• TASK GOAL:
According to the text on Libya's weapons, what share of Libya's military equipment was broken down?

• EXERCISE TEXT:

************

Libya possessed an assortment of nuclear junk: a small research reactor, some lab equipment, and a few inoperative, third-hand centrifuges bought from Pakistan or Malaysia.

There is no sign, at least so far, of any capability to make or deliver WMD.

When I was in Libya interviewing Col. Khadaffy, I found there was not a single elevator repairman in the country.

Bakers had to be imported from Egypt to make bread. Seventy percent of Libya's military equipment was broken down. In short, tiny, backward Libya, with a population of only five million, had no military capability.

However, in the 1980s, Libya certainly did fund all sorts of violent revolutionary groups and was implicated in the bombings of French and U.S. airliners.

After 17 years of punishing sanctions against Libya, Khadaffy sought to improve relations with the West by paying reparations for the airliners, and handing over for trial two agents involved in the 1988 Pan Am bombing.

Now, by pretending to eliminate WMD he does not possess, the colonel has given a huge political bonus to Bush and Blair, a way for them to evade censure for shamelessly lying their nations into the Iraq war. They will reward Khadaffy by halting efforts to overthrow him, slowly lifting sanctions, and allowing U.S. and British oil firms to resume exploiting Libya's high-grade oil. That's politics.

************

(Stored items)
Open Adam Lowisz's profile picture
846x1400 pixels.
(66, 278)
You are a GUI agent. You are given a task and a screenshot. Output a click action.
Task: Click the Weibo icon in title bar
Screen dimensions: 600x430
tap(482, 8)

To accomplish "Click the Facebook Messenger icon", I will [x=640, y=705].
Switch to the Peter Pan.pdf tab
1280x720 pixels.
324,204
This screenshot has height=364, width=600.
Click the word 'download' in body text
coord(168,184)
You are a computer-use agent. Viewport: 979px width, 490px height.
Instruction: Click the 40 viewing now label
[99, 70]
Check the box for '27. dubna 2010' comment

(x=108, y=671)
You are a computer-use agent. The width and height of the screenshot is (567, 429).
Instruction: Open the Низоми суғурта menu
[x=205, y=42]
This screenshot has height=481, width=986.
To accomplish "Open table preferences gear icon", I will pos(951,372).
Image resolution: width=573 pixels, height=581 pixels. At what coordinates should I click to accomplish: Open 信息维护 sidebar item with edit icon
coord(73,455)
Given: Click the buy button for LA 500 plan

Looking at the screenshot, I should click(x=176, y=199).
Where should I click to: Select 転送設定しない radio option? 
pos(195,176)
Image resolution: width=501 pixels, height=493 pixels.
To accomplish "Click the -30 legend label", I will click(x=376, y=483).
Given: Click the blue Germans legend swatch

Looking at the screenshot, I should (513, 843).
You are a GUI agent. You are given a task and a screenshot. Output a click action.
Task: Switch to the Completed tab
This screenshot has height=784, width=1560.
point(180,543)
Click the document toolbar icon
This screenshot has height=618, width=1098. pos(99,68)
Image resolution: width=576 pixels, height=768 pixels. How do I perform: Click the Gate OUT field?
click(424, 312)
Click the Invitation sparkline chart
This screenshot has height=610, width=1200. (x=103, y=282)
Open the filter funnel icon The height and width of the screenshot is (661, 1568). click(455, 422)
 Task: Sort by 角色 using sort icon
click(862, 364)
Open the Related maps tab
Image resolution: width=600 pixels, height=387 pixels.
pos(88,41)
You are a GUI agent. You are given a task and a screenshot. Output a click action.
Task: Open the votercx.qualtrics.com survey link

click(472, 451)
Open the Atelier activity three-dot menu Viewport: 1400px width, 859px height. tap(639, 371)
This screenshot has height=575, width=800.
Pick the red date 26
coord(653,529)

************

• ANSWER TO THIS PROBLEM:
Seventy percent.